### [Document excerpt]
Otherwise, Soundstage breadth, width, and depth are truly out of the ordinary. What makes this amplifier a lick more delectable than the dartTZeel is the “creamy” and marvelously delicate displayed mid-range. The Pass Labs “Class A” midrange has made me, in retrospect, have to reevaluate some of my previous convictions concerning the small, hypothetical shortcomings of some of the best Class AB/ amplifiers I had previously reviewed.
This became all the more noteworthy when using my specialty mains power cords into my Inakustik AC-3500P power conditioner. (a truly great component!). To quote Wayne Colburn: “I seem to think that wall power conditioning is worth doing especially if your power is poor, having used the PS Audio power plant with good results on the front-end equipment”
It would be quite easy to assume that the XA30.8 may share some characteristics of a first-rate tube amplifier. There is a definitive lack of any “grainy” type of sound to the XA30.8 that could tempt some listeners and critics alike to compare the elegant mid and upper frequencies as emanating a “tube” sound as such; which on occasion may be true.
The XA30.8 using high-biased MOSFETs, which in turn produces higher-power class A operation and direct-coupled front-end circuitry appears, in this case, to have bridged this gap — thereby offering exceptional and subtle detail, dynamics and transient response, crystal clear high frequencies while also offering a phenomenally distinguished, easy to listen to and elegantly and delicately balanced 3-dimensionality.
Add to this a musical tonality that seems to penetrate all types of orchestral instruments — not to mention the natural and accurate tonal representation of the human voice; no matter whether on live recordings, broadcasts, or studio recordings. The best way to describe this audible sincerity would be “truthful, beautifully accurate realism” to the music it reproduces — without any harsh distortion components. This distortion may well be (but not necessarily) predominantly 2nd harmonic and will be greatest at high power levels where it is least likely to be audible. Bear in mind though, that a great many Class-AB amplifiers (including Pass Labs higher-powered X models) will be capable of a similar performance that is just as good, and in some cases, possibly better.

### [Brief 1]
Reproduce the passage of the amplifier review starting at "It would be" and ending at "may be true.".
### [Brief 2]
Using the amplifier review, decide whether each statement agrees with it, answering yes or no and quoting the words that settle it: (a) The XA30.8 uses high-biased MOSFETs. (b) Wayne Colburn says wall power conditioning is not worth doing. (c) The reviewer calls the Inakustik AC-3500P a poor component.
### [Brief 3]
In the amplifier review, where will the distortion be greatest?

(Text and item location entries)
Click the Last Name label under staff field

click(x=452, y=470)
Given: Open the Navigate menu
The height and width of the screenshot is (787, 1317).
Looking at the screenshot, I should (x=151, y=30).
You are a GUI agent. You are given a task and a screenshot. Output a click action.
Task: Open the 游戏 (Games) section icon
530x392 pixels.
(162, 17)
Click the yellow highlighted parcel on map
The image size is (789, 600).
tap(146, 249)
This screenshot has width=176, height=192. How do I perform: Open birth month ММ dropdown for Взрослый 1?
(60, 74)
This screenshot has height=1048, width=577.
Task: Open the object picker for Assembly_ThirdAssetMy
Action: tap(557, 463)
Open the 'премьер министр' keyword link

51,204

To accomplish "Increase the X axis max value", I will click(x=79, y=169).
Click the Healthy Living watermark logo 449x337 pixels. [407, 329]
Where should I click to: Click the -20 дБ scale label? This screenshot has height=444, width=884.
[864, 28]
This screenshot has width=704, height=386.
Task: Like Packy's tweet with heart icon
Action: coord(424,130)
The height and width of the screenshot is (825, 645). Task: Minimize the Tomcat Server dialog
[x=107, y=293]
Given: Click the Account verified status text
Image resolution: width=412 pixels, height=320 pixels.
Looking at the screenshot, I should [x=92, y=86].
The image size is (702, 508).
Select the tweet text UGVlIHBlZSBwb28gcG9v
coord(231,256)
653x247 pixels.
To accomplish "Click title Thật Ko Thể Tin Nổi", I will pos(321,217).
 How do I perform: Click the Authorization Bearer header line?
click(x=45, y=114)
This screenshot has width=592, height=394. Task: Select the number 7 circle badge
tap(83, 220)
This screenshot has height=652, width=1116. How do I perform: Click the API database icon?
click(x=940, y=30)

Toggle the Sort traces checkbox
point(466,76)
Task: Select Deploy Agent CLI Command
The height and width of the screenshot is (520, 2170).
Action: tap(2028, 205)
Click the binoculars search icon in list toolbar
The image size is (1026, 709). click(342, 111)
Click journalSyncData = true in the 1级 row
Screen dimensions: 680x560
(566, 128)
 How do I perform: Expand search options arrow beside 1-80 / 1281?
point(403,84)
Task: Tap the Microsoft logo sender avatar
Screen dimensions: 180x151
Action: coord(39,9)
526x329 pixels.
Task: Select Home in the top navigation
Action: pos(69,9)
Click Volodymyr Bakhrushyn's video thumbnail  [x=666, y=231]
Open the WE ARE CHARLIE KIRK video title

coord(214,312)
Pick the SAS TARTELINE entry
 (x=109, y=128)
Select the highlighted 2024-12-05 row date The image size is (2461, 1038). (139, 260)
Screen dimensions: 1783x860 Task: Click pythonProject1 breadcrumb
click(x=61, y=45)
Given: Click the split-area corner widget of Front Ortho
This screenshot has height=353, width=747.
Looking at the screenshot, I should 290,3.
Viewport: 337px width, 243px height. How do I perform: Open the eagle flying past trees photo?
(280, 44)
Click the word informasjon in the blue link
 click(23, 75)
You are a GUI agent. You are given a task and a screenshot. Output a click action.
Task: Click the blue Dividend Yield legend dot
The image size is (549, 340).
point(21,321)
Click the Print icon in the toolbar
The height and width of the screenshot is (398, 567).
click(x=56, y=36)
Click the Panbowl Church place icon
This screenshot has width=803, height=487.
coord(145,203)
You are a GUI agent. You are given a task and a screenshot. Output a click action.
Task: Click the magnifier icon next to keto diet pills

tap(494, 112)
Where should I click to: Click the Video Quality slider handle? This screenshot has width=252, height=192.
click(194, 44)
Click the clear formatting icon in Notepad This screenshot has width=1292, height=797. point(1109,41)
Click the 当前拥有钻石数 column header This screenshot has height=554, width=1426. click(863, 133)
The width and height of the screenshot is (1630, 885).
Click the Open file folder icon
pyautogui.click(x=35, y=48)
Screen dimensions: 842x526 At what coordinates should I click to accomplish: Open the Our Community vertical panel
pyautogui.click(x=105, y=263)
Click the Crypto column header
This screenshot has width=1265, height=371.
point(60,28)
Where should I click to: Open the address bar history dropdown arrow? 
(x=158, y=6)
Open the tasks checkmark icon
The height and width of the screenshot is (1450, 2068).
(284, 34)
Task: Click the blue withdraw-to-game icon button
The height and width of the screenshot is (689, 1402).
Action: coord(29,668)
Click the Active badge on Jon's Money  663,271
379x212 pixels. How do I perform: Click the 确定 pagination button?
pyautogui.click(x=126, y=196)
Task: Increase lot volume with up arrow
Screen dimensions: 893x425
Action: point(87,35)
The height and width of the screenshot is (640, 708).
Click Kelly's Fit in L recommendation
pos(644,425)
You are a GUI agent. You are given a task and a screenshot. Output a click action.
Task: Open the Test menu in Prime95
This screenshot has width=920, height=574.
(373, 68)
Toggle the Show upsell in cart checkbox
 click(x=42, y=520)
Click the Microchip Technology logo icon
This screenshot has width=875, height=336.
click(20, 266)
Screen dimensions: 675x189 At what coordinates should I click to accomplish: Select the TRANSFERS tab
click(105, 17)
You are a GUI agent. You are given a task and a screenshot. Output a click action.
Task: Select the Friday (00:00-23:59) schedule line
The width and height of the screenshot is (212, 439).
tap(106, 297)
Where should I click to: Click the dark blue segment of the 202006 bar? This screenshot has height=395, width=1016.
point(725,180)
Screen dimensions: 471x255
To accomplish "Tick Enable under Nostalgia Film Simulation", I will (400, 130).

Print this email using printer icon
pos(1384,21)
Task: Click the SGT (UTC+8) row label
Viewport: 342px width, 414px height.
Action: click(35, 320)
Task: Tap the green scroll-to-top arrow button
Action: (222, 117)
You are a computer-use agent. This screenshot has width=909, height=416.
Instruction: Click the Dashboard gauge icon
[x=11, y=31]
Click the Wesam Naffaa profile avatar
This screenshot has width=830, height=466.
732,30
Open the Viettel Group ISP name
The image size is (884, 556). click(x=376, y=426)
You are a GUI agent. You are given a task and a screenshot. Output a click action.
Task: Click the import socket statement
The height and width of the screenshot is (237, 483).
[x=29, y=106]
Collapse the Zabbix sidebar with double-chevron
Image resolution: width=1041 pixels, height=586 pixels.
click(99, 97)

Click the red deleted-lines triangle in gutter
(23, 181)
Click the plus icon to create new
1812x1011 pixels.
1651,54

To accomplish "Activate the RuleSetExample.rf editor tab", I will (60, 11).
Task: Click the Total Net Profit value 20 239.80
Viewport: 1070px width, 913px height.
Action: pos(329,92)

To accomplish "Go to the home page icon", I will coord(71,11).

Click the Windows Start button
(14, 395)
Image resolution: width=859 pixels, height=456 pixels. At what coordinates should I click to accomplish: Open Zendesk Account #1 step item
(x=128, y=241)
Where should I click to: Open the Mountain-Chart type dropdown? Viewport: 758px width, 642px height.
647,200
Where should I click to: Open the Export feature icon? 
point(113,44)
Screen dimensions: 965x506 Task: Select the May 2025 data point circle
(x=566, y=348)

### [Full response 1]
It would be quite easy to assume that the XA30.8 may share some characteristics of a first-rate tube amplifier. There is a definitive lack of any “grainy” type of sound to the XA30.8 that could tempt some listeners and critics alike to compare the elegant mid and upper frequencies as emanating a “tube” sound as such; which on occasion may be true.

### [Full response 2]
(a) Yes: "The XA30.8 using high-biased MOSFETs"
(b) No: "I seem to think that wall power conditioning is worth doing especially if your power is poor"
(c) No: "(a truly great component!)"

### [Full response 3]
At high power levels, where it is least likely to be audible.